学术文献库

The pathology of Alzheimer's disease (AD) and mild cognitive impairment (MCI) is characterized by the presence of beta-amyloid extracellular plaques and neurofibrillary tangles containing hyper-phosphorylated tau. Individuals carrying the apolipoprotein E-e4 (APOE-e4) allele are at increased risk of cognitive decline and developing AD pathology. The development of positron emission tomography (PET) radioligands sensitive to tau neurofibrillary tangles, such as 18F-AV1451, has allowed for visualization and assessment of AD pathology in vivo.
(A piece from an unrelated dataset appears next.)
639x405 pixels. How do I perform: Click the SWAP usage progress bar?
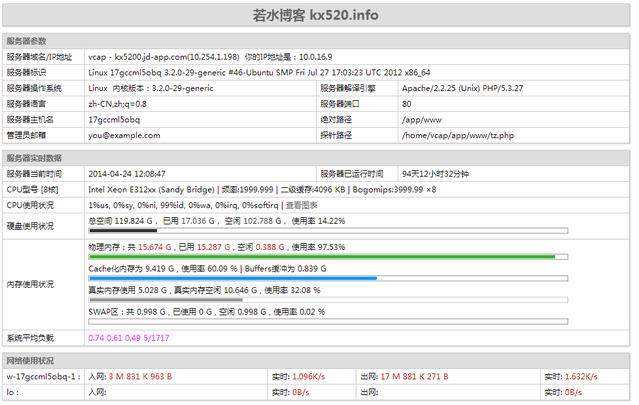tap(327, 322)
The radioligand used in 18F-AV1451 binds with iron in addition to tau neurofibrillary tangles. We employ multimodal neuroimaging analyses, combining iron-sensitive measures from MRI with 18F-AV1451 PET, to examine off-target binding effects in cohorts of 20 APOE-e4 negative, 20 APOE-e4 positive MCI, and 29 control participants. Increased tau pathology, after controlling for tissue susceptibility, was found in the temporal lobe and hippocampus of APOE-e4+ MCI participants as compared to APOE-e4 negative MCI and control participants. Tau pathology in the hippocampus was significantly related to memory, but only in APOE-e4+ participants. Correlations between hippocampal 18F-AV1451 PET uptake and cognitive correlations did not significantly differ when correcting for the influence of iron on 18F-AV1451 PET signal. However, controlling for susceptibility was found to influence correlations between tau-PET uptake and diffusion metrics and the change in this interaction may be due to the influence of iron on diffusivity. Taken together, these results suggest that iron does not need to be accounted for in group comparisons of tau-PET uptake or correlations between cognitive measures and tau-PET SUVR. However, iron should be taken into account in correlations between diffusion measures and tau-PET uptake.